# BRIEF
Please render everything from the start of the listing down to and including the line containing "point(398,27)" as a numbered list, skipping any blank lines.

# RAW DATA
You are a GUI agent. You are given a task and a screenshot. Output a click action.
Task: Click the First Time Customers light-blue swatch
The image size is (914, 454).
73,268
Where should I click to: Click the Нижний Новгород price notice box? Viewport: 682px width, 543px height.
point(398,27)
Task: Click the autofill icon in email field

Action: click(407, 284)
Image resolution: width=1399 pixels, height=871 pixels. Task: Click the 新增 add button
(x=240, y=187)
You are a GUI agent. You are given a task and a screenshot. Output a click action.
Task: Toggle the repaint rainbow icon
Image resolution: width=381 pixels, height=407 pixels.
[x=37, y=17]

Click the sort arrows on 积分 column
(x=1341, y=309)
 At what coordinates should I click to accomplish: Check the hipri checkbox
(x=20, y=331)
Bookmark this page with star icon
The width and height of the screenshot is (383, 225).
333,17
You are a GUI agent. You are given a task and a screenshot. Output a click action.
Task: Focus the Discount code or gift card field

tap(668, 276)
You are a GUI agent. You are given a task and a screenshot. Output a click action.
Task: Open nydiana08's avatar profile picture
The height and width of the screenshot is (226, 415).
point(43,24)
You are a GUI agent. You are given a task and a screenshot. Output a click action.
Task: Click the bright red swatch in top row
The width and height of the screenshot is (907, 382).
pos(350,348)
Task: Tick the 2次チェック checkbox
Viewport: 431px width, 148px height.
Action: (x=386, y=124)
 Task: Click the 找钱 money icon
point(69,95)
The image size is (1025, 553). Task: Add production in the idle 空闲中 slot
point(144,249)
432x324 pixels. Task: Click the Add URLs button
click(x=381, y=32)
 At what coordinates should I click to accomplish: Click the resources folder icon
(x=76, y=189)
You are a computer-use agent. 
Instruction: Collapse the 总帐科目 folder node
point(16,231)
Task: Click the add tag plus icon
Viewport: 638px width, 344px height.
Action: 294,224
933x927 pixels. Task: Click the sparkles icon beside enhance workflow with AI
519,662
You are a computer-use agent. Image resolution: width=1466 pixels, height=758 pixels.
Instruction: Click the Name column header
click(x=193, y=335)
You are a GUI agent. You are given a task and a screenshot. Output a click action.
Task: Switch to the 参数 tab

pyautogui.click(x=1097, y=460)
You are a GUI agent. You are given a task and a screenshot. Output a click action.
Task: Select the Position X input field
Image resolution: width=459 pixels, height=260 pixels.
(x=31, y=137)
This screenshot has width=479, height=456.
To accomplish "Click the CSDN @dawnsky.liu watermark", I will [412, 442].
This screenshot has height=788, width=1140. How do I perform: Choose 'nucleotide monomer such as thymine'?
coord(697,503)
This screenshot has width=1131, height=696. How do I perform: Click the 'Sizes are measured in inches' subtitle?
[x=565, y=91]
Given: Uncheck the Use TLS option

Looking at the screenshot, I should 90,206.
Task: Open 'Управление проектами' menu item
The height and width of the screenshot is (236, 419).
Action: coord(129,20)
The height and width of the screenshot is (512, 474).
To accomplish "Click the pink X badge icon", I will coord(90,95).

# TASK OUTPUT
1. You are a GUI agent. You are given a task and a screenshot. Output a click action.
2. Task: Click the First Time Customers light-blue swatch
3. The image size is (914, 454).
4. 73,268
5. Where should I click to: Click the Нижний Новгород price notice box? Viewport: 682px width, 543px height.
6. point(398,27)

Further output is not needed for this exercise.